Legal Due Diligence is the process of examining and evaluating the legal standing of a specific object, based on the desired outcome sought by the performer or requester. In an M&A transaction, the due diligence of legal issues related to the target object or company is always a crucial focus that the Buyers need to focus on and implement.
When do the Buyers need to conduct Legal Due Diligence?
Once the target object or company has been identified, the Buyers will need to carry out some due diligence activities, including legal due diligence.
The evaluation of the legal status of the target company aids the Buyers in determining the ability to conduct the M&A transaction, the “health” of the target company, and the existing or potential legal risks that may be present when making decisions on whether to conduct an M&A transaction or not, transaction form and structure, negotiation strategy, and post-M&A plans.
Neglecting and ignoring Legal Due Diligence may result in heavy economic and legal consequences for the Buyers.
What notes for the Buyers when performing legal due diligence?
Legal Due Diligence, as mentioned above, is a complicated process to examine and evaluate the legal status of the target company. This process is usually carried out by the Buyers with assistance from a team of highly experienced legal professionals and other relevant skills. Sometimes the Buyers need to combine both internal and external resources for optimal legal due diligence. In addition, it will be necessary for the Buyers to pay attention to the following issues:
Firstly, approaching the target company
In order to achieve the desired effect of the Legal Due Diligence process, it is crucial to have proper access to the target company. The internal information, materials, and documents of the target company are confidential and are usually provided and shared only after both parties have established a confidentiality commitment or a mutual agreement for performing M&A transactions.
It could be important to note that there are multiple ways to approach the target company. Relying solely on the information, records, and documents provided by the target company may not be sufficient to produce a comprehensive legal due diligence report. Sometimes, the target company may conceal information that could potentially affect their interests.
However, reaching and exploiting the information of the target company through unofficial or illegal channels can lead the Buyers to unforeseen legal consequences. Therefore, it could be great for the Buyers to consult legal experts before implementing this action.
Secondly, identifying decisive legal issues
Depending on the Buyers’ purpose when performing the M&A deals and relevant laws, the Buyers need to identify the legal issues that are decisive to the success of the M&A deal.
Accordingly, the conditions and requirements of relevant laws such as the subjects entitled to contribute capital to the target company, the percentage of foreign investors’ ownership in the target company is sufficient to gain control or not, the form and structure of the M&A transaction may be the things that the Buyer needs to clarify before diving into the assessment of the legal status of the target company. It is very necessary for the Buyers to have a detailed legal assessment plan and roadmap to avoid risks that may arise in the future.
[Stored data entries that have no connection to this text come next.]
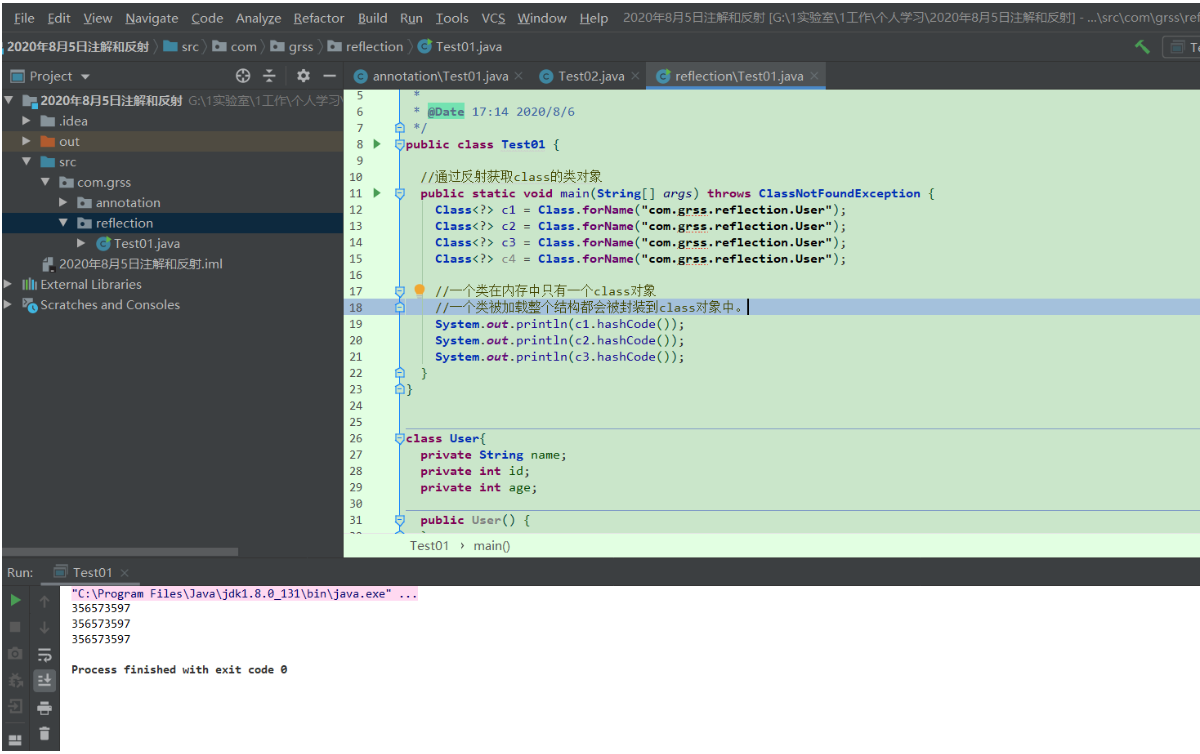Toggle fold for main method at line 11
Viewport: 1200px width, 754px height.
(x=399, y=193)
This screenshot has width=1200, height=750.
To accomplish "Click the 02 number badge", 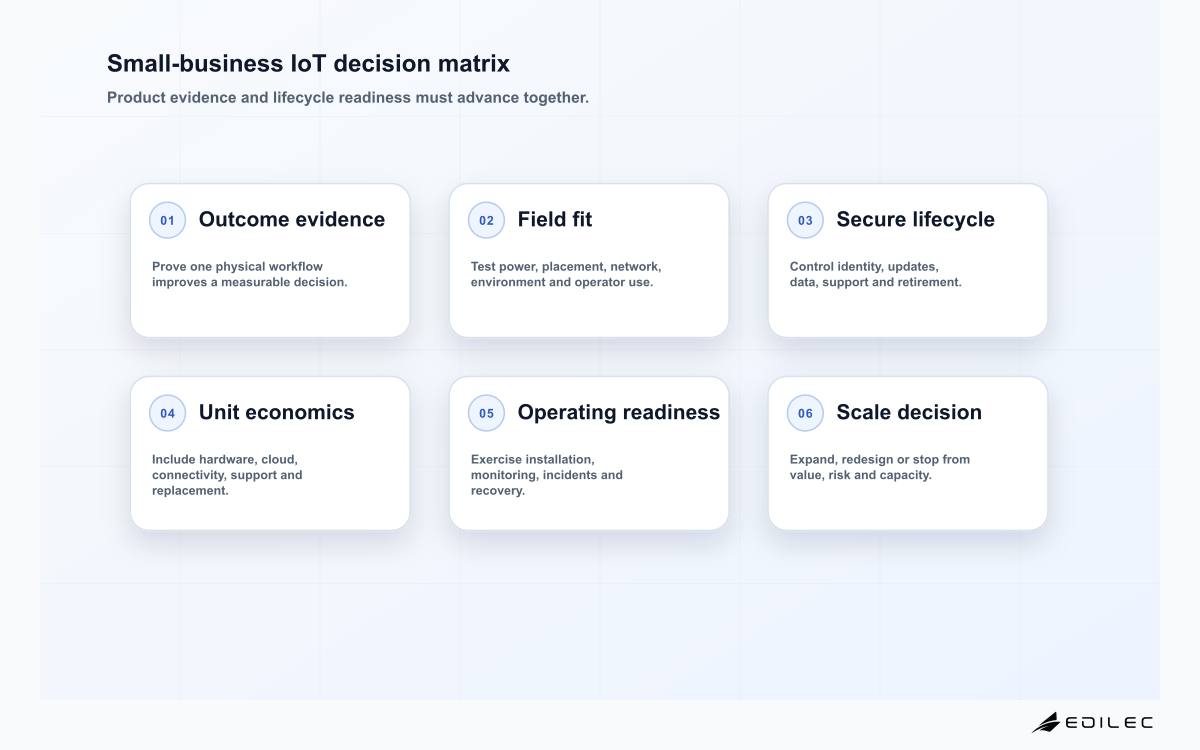I will point(486,220).
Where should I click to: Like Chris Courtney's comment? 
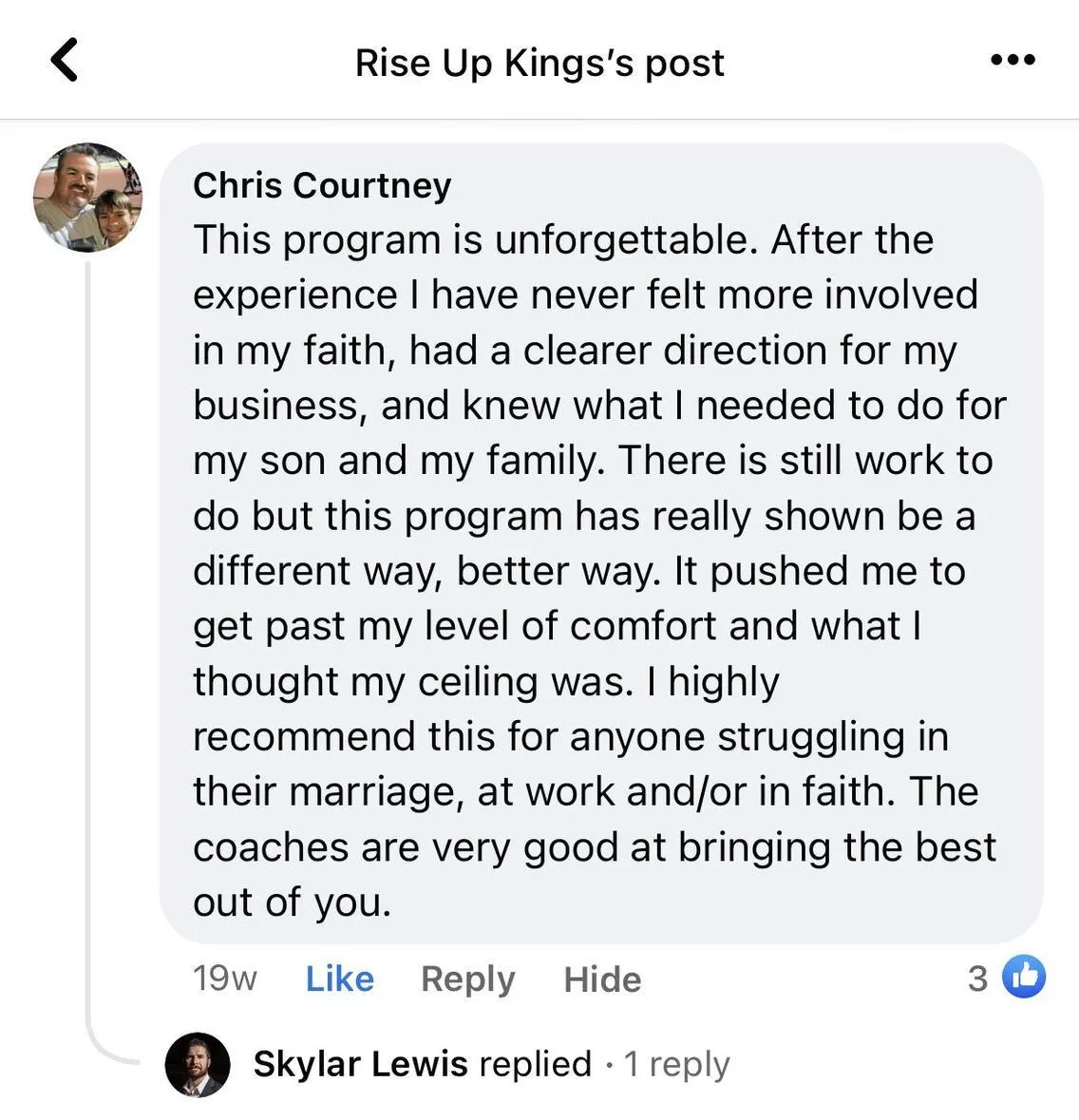pos(339,978)
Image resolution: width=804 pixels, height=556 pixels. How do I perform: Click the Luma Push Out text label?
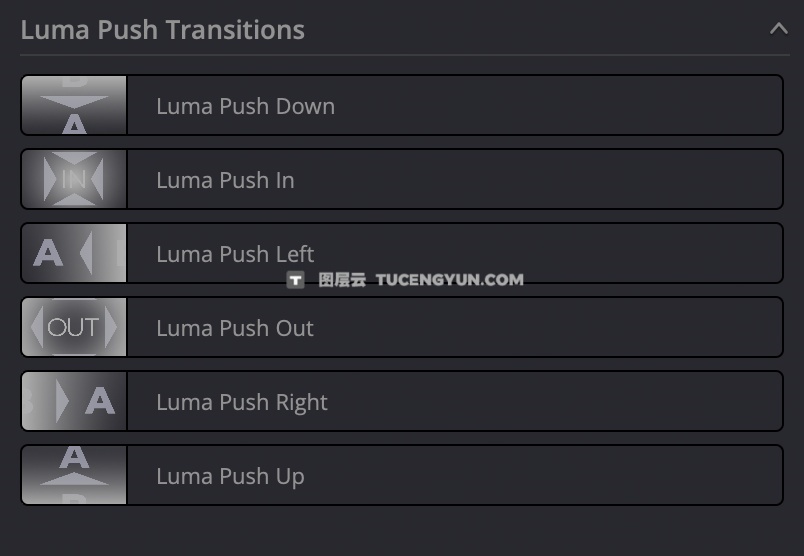(x=235, y=328)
Thirdly, mitigating undisclosed transactions
Mitigating the risks arising from undisclosed transactions is always an important consideration when the Buyers conduct legal due diligence. Hidden transactions often do not appear on official records and legitimate documents provided by the sellers, yet their impact can hinder the Buyers from achieving the objectives of the transaction, and even lead to future complications and challenges.
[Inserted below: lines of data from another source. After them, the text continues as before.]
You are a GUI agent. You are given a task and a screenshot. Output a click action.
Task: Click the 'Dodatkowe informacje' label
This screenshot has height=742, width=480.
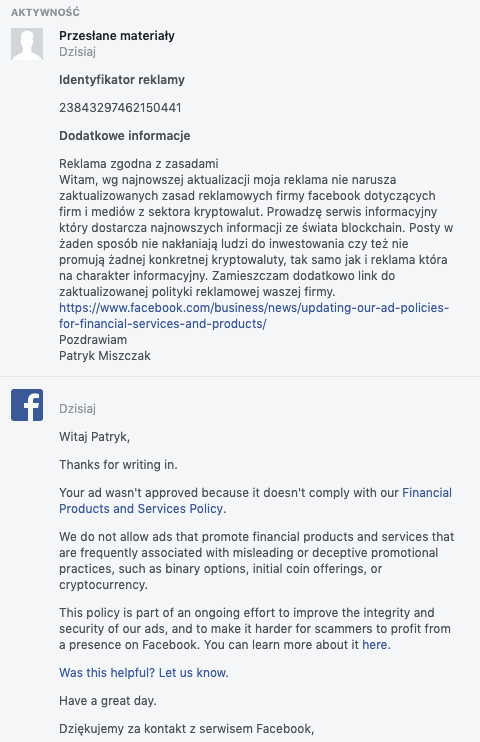tap(124, 135)
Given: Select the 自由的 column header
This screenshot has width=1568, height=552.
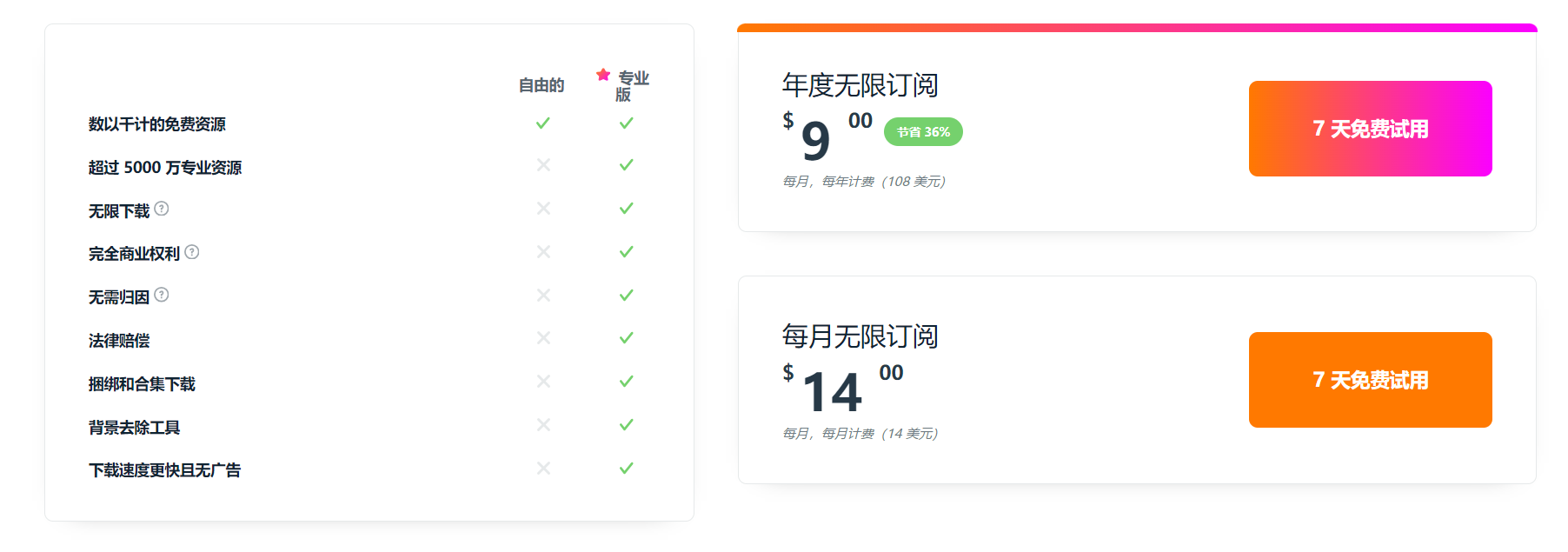Looking at the screenshot, I should click(541, 85).
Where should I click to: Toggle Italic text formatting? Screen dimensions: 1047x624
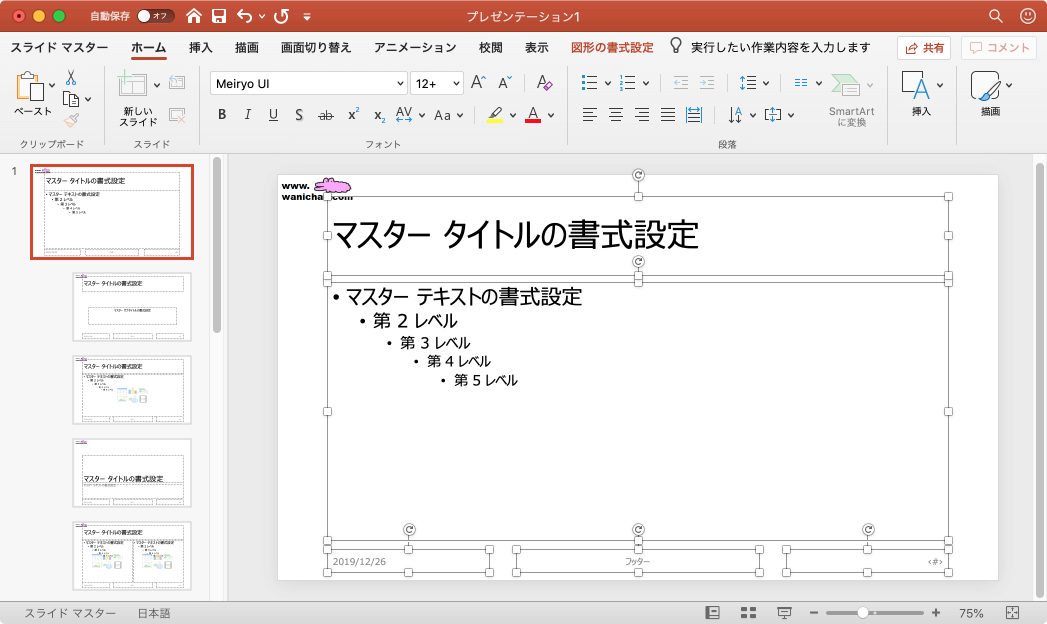click(x=247, y=115)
Fourthly, the commitments of the Sellers in post-M&A phase
A true success of an M&A transaction is sometimes not determined at the time of signing the contract but rather after going through the post-M&A phase, where the establishment of a new order and position for the business takes place.
It would be a mistake if the Buyers do not require the Sellers to provide long-term commitments and compliance as well as related responsibilities after the completion of the M&A transaction. The ultimate goal of M&A transactions is still profitability along sides other objectives such as social goals. Therefore, anticipating risk scenarios and implementing responsive solutions should always be a concerns for the Buyers.
In conclusion, when performing Legal Due Diligence in M&A transactions, the Buyers need to have a general overview as well as a detailed plan and roadmap to ensure the optimal use of resources and limit risks that can happen. The outcome of the Legal Due Diligence process is truly valuable and beneficial for the Buyers when the Buyers correctly identify the focal points of legal issues that need to be addressed, approach them in a scientific and professional manner, and at the same time, implement measures to mitigate legal risks.